An immediate advantage of this are that keys are easy to immediately audit and revoke (because a central authority issues them so you have a trusted trail). But there are some more subtle advantages; one for example is that you make servers more homogenous and identical. They all just ship some specific sshd_config file, normally identical, rather than each server potentially having a different authorized_keys file; instead the central authority that issues keys is where the mapping of hosts/authorized users is, rather than each server having that knowledge "individually" in its own file. That's easier to understand, track, keep up to date (who has access where?) etc. You can just go modify a single global user and have the permissions flow downwards.

None of this really matters if you only have like 1 or 2 people doing everything, or it's your home network, but once you get above like, 5-10 people, or you have at least one sysadmin, it's actually really useful IMO. Also, to some extent, you can mix and match various parts of the above concepts (e.g. running code on every login request, to add extra authorization checks based on out-of-band information.) You have to decide what's appropriate for you. Read the ssh and sshd man pages and you'd be surprised at what you can do.

Source: I basically implemented my own SSH certificate authority infrastructure (server/client automation) "for fun."


I guess I don't see how this is better than using LDAP or AD authentication on each host?

Also, users tend to hate having to always relogin to SSO; maybe that's because the implementations have poor UX, and maybe there's no secure way around it.


Sure, you can use LDAP or AD or any other number of things to control server authentication as well as mapping some global database of user IDs to accounts.

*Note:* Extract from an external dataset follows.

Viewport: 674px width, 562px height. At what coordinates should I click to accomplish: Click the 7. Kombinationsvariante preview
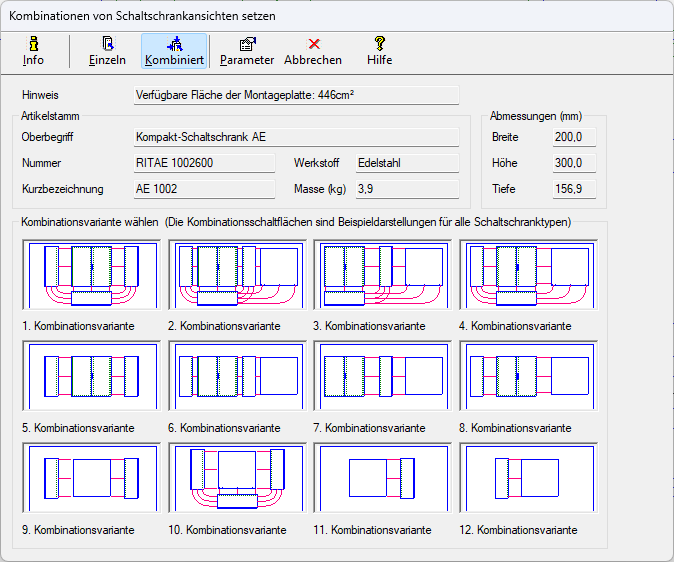[383, 377]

You could also do other things like combine this with a 2FA solution like Duo.

One thing SSH certificates certainly have going for them is that they're actually easy to script and integrate with, and "piecewise" migrate to, in my experience, while using a flow you already are pretty familiar with. I personally didn't use any sort of LDAP or AD setup to back my design; you can implement a custom backend for all this pretty easily yourself. There's nothing inherently confusing about the concept of cryptographic certificate authorities or anything, anymore than public key cryptography itself. It's a relatively natural extension of the SSH design you know already, is my point. Again, the man page is worth reading to understand it all a bit better.

> Also, users tend to hate having to always relogin to SSO; maybe that's because the implementations have poor UX, and maybe there's no secure way around it.

Well, I'll be honest, people who tend to use SSH and would be impacted by this stuff tend to hate lots of things and not always for good reasons. Put another way, listening to developers or whatever about what they hate and what's actually good isn't something I would factor into something like this. SSO is mandatory for very good reasons at any reasonable scale (and by "reasonable" my opinion is you should have it in place at, like, 10+ people.)

Anyway, besides that. There's nothing in theory that prevents you from doing something specific like having the backend refresh the SSO token issued for your SSH certificates every time you log into some server, upto some given interval e.g. logging in at least once a day seems reasonable, but if you login every 5 minutes to a new set of hosts you can refresh the token.

In my case the flow was something like 'my-ssh-ca-wrapper ssh user@bar', which would ask you for a token. I would then get this token by visiting a little webpage I wrote, but in theory it could also just launch the browser itself with xdg-open with a direct link. I just use a password manager to fill out those "SSO" credentials. It isn't ideal or fully integrated but in practice it would only take a few seconds and it's similar enough to corporate SSO setups. But yes, polish is everything for those final few steps. The actual backbone is pretty straightforward, though.